Niall a levé les mains en l'air en souriant, comme pour montrer qu'il n'était pas armé. Le regard de Harry allait et venait entre sa voiture et lui. Je ne l'avais jamais vu si énervé, si près de perdre son sang-froid : on aurait dit un tigre sur le point de bondir, et ça me faisait un peu peur.

— Il y a au moins une chose que tu dois savoir, Apolline, m'a dit Niall. Harry n'est pas le seul sorcier de sang des environs. Il aime bien se la jouer, mais en réalité il ne vaut pas grand-chose. Un jour,tu t'en rendras compte par toi-même. Et j'espère bien être là pour voir ça !

— Va te faire ! a grommelé Harry.

— Hé, me suis-je récriée, tu ne sais rien de moi, tu ne me connais pas du tout. Alors, ferme-la et fous-nous la paix.

Tandis que je me dirigeais d'un pas décidé vers la voiture, une décharge d'énergie m'a frappée à l'estomac au moment où je frôlais Niall. Si forte que j'en ai eu le souffle coupé. J'ai paniqué, pensant qu'il m'avait jeté un sort, puis je me suis calmée aussitôt : c'était impossible, il n'avait prononcé aucune parole, n'avait pas esquissé le moindre geste.

— Harry? On s'en va ! l'ai-je imploré.

Harry, qui avait pâli, fusillait toujours Niall du regard, comme s'il voulait le tailler en pièces.

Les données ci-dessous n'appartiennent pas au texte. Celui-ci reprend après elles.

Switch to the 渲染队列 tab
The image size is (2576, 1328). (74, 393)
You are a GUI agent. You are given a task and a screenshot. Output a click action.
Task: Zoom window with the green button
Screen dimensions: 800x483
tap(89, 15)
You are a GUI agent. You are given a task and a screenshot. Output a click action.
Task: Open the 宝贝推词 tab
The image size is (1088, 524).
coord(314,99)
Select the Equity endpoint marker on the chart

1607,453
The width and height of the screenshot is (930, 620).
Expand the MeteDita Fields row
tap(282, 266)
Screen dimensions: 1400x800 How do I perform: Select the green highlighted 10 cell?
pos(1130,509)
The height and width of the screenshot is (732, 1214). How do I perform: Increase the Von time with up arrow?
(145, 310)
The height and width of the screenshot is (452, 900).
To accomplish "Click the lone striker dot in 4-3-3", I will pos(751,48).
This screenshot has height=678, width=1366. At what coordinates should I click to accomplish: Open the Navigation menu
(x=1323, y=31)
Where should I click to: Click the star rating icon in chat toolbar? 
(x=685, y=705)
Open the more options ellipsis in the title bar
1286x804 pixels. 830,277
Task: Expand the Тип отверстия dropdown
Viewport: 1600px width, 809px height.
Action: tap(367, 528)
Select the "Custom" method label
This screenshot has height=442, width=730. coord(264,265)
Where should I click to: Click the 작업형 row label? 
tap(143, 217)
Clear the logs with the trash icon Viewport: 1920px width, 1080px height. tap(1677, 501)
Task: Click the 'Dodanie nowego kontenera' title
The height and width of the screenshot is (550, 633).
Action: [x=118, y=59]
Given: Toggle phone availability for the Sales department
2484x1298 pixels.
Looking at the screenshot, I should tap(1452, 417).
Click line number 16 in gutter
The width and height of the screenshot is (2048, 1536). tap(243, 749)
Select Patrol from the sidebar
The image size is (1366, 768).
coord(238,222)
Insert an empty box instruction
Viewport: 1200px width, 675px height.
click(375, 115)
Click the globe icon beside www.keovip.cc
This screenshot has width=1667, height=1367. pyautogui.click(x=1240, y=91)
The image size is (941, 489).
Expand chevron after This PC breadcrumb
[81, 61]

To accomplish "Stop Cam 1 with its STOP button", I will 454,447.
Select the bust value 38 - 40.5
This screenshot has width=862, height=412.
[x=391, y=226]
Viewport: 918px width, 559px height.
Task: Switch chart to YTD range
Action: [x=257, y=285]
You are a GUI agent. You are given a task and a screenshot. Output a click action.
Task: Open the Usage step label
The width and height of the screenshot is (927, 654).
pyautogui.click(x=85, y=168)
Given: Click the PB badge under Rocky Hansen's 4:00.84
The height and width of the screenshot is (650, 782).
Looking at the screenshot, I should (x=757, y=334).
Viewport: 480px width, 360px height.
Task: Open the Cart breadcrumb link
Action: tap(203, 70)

Niall, qui luttait pour ne pas détourner les yeux, a baissé un instant sa garde, comme ébranlé. Puis, aussitôt, il a retrouvé son aplomb.

— Harry,s'il te plaît ! ai-je insisté.

Je savais qu'il m'était arrivé quelque chose. J'avais chaud, je me sentais bizarre et je n'avais qu'une envie : rentrer chez moi. Mon ton suppliant a dû l'inquiéter, car il a enfin lâché Niall des yeux. Il est monté dans la voiture et m'a ouvert la portière côté passager.

Je me suis affalée sur le siège, le visage caché dans les mains.

— Au revoir, Apolline ! m'a lancé Niall.

Tandis que Harry démarrait, j'ai jeté un œil en arrière. Niall nous regardait partir avec une expression indéchiffrable. Était-ce... de la colère ? Non. Ce n'est qu'une fois arrivée devant chez moi que j'ai su. Il nous avait observés avec des yeux de prédateur.